According to data released by China’s National Bureau of Statistics (NBS), grain production in the Northeast region in 2021 reached 144,456,000 tons. This accounted for more than 20 percent of China's overall output. If the 2022 spring planting season is delayed as expected, China's grain production and food security will be seriously impacted.
China’s grain production challenges are not limited to the short-term effects of COVID-19 lockdowns and deficient seed and fertilizer supplies. China faces multiple long-term concerns as well.
Liao Shiming, a Hong Kong financial columnist told the Epoch Times that despite the CCP’s continuing claims of a “bumper crop,” China’s grain reserves are in short supply. To address the shortage, the country has been snapping up grain worldwide.

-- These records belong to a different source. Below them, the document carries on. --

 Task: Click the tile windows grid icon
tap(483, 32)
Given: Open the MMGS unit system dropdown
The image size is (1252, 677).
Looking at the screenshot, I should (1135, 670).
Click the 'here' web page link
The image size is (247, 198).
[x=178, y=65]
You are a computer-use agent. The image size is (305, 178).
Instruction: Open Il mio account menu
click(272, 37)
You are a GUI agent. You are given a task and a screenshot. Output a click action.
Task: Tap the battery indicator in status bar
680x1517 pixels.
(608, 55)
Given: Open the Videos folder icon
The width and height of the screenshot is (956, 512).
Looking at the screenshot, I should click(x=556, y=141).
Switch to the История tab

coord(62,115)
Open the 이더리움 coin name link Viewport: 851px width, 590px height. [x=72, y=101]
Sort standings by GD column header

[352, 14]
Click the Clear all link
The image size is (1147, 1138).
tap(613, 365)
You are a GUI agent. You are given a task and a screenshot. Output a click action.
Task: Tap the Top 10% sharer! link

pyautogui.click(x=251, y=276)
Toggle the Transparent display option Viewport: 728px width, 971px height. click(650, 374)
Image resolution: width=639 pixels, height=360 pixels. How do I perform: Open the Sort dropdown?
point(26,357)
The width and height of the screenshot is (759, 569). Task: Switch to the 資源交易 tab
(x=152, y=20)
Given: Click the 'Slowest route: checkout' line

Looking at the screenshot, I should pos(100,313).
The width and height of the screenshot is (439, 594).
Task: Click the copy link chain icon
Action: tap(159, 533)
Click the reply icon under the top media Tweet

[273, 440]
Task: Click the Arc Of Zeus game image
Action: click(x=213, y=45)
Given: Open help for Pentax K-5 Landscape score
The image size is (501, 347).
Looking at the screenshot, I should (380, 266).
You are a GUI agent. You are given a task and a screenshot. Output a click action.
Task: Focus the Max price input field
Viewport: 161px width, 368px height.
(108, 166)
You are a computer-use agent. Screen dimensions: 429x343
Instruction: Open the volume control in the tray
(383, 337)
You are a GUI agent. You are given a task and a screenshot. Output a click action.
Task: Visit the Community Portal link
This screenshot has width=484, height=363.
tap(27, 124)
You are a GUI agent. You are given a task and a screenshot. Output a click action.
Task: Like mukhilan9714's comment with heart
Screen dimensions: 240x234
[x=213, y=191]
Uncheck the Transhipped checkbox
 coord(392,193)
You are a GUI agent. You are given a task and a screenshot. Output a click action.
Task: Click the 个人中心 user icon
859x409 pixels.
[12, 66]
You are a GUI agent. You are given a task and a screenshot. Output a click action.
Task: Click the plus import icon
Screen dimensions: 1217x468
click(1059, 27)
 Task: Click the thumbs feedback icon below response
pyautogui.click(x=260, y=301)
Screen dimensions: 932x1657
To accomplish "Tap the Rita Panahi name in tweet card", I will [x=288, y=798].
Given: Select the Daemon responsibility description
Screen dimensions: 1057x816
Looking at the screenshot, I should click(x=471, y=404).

On Dec. 8, 2021, CCP leader Xi Jinping relayed his concerns about the food crisis to the Central Economic Work Conference. He said, "In the past, southern food was transferred to the north, but now northern food is transferred to the south. In some places, a lot of lands were not even planted with food, but with flowers and fruits. So, what about food?”
According to Liao Shiming, “It was not until 1971, after the establishment of the Chinese Communist regime, that food production surpassed that of the late Qing Dynasty. Because food was the basis for the stability of the regime, CCP officials always claimed there were bumper crops year after year."
In China, people’s lack of willingness to farm is one of the main reasons food production is limited. One farmer from China’s northeast told The Epoch Times, "Nowadays, you can't make much money from farming, and you may even lose money, so who will farm? Seeds and fertilizers are so expensive, and the government gives some subsidies, but it's not enough to pay for the village's fees.”
Lack of arable land is another long-term reason for China’s limited food production. Although the CCP claims it has 313 million acres of arable land, more than the minimum area of land under regular cultivation—the "arable land red line"—set at 300 million acres, the actual amount of arable land has been decreasing. China’s media reported that Xi is concerned about this.
China’s conversion of arable acreages began in 2002 when the CCP launched a nationwide campaign to "return farmland to forest." Officials claimed the conversion would "improve the ecological environment." By 2019, farmers had lost approximately 23 million acres to forest or grassland and additional losses due to soil-related problems were on the horizon.
The Ministries of Environmental Protection and Land & Resources reported at least 20 percent or 58 million acres of China’s arable land had become contaminated. This was 133 percent higher than the 25 million contaminated acres reported in 2006. The specific contaminants included cadmium, nickel, copper, arsenic, mercury, lead, DDT, and polycyclic aromatic hydrocarbons.
Non-government observers like Liao Shiming once described China’s lush southeastern provinces as “economic growth engines." Now he says, "the high-yield land there has been largely industrialized and China’s new arable land is in the west. But due to poor rain and weather conditions, that land is unsuitable for farming.”